Static-graph LLM decoders provide predictable launches, fixed tensor shapes, and low submission overhead, but online decoding exposes highly irregular KV-cache behavior: request lengths differ, EOS events arrive asynchronously, and logical histories fragment over time. Dynamic runtimes recover flexibility through paged KV management and step-level scheduling, while static-graph executors often over-reserve memory and suffer burst-time latency outliers. This paper studies whether much of this variability can be absorbed below a fixed decode interface. We present KV-RM, a runtime design that regularizes KV-cache movement beneath a static-graph LLM decoder. KV-RM decouples logical KV histories from physical storage, tracks active KV state through a block pager, and materializes each decode step through a single committed descriptor. A merge-staged transport path coalesces non-contiguous KV mappings into a small number of large transfer groups before a fixed-shape attention kernel consumes them. Optional bounded far-history summaries can be enabled under the same interface, but the core design does not depend on them. On a 2-GPU NVIDIA A100 node, KV-RM improves mixed-length decoding throughput and tail latency relative to a static-graph baseline, reduces reserved KV memory across workload families, and removes severe burst-time latency spikes under production-trace replay. These results suggest that KV-cache movement, rather than kernel shape, can be an effective boundary for recovering runtime flexibility in static-graph LLM serving.

翻译：静态图大语言模型解码器具备可预测的启动、固定的张量形状和较低的开销，但在线解码过程暴露出高度不规则的KV缓存行为：请求长度各异，结束符（EOS）事件异步到达，逻辑历史片段随时间碎片化。
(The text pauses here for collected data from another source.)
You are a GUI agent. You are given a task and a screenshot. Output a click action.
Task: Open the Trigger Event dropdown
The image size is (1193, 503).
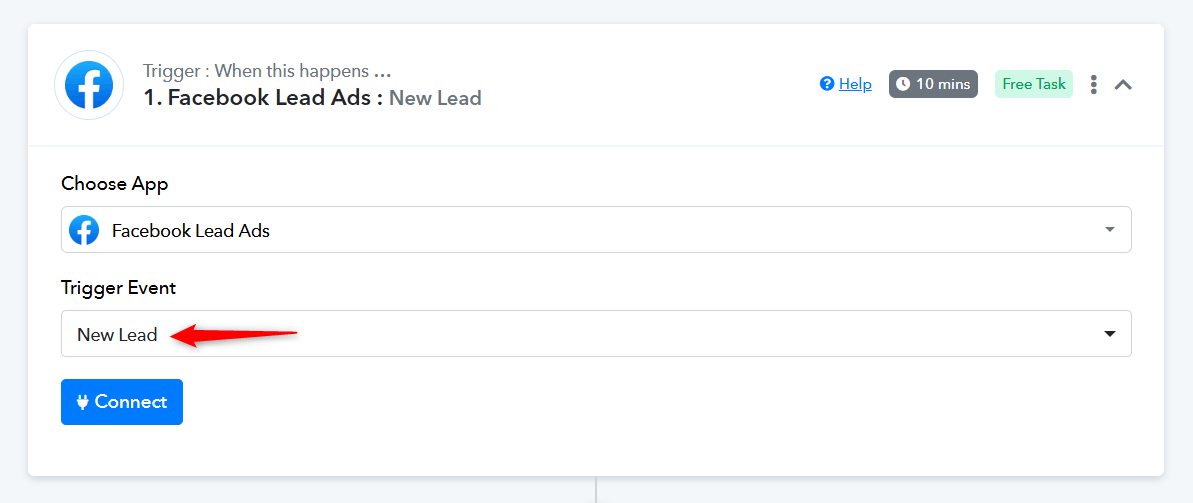pyautogui.click(x=596, y=333)
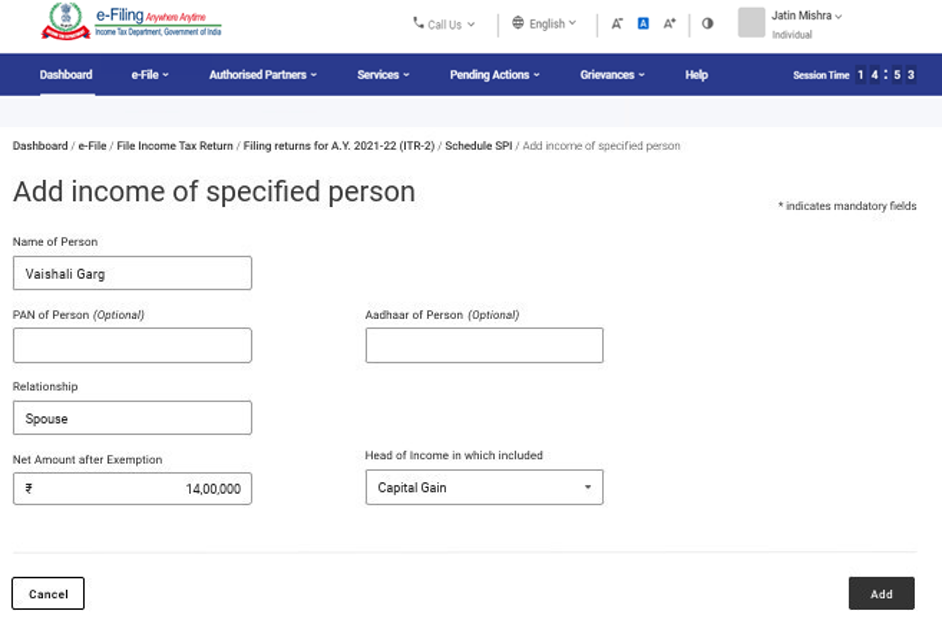Screen dimensions: 942x627
Task: Click the decrease font size icon
Action: [617, 24]
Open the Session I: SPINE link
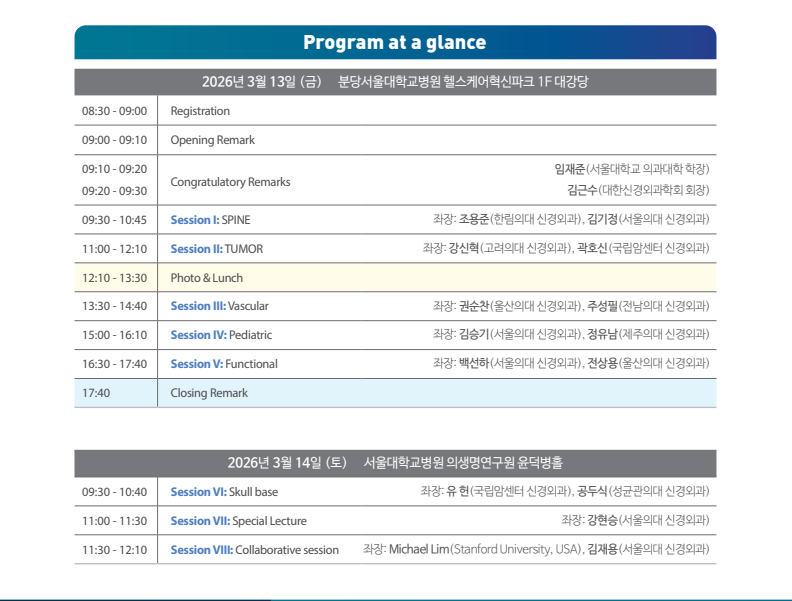The width and height of the screenshot is (792, 601). pyautogui.click(x=210, y=219)
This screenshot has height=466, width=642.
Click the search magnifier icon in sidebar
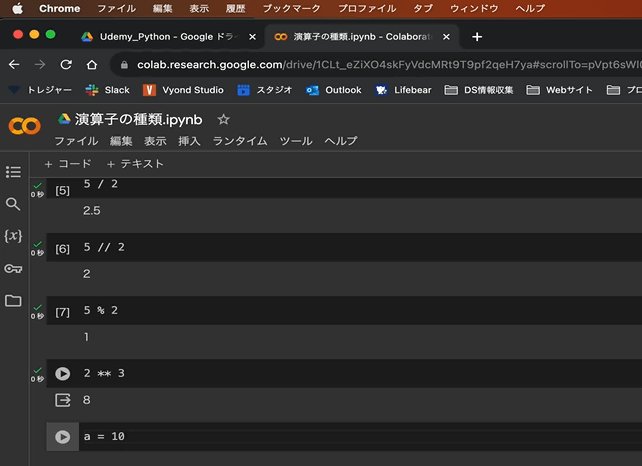click(x=13, y=204)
动态运行时通过分页KV管理和逐步骤调度恢复灵活性，而静态图执行器往往过度预留内存并会出现突发延迟异常。本文研究能否将大部分可变性吸收到固定的解码接口之下。我们提出KV-RM，一种在静态图大语言模型解码器下对KV缓存移动进行正则化的运行时设计。KV-RM将逻辑KV历史与物理存储解耦，通过块分页器追踪活跃KV状态，并通过单个提交描述符实现每个解码步骤的物化。采用合并-分级的传输路径，在固定形状注意力核消费前，将非连续KV映射整合为少量大传输组。可选的有界远历史摘要可在同一接口下启用，但核心设计不依赖于此。在2-GPU NVIDIA A100节点上，与静态图基线相比，KV-RM提升了混合长度解码吞吐量和尾延迟，减少了各类工作负载下的KV预留内存，并在生产轨迹回放时消除了严重的突发延迟尖峰。这些结果表明，KV缓存移动而非核形状，可作为恢复静态图大语言模型服务运行时灵活性的有效边界。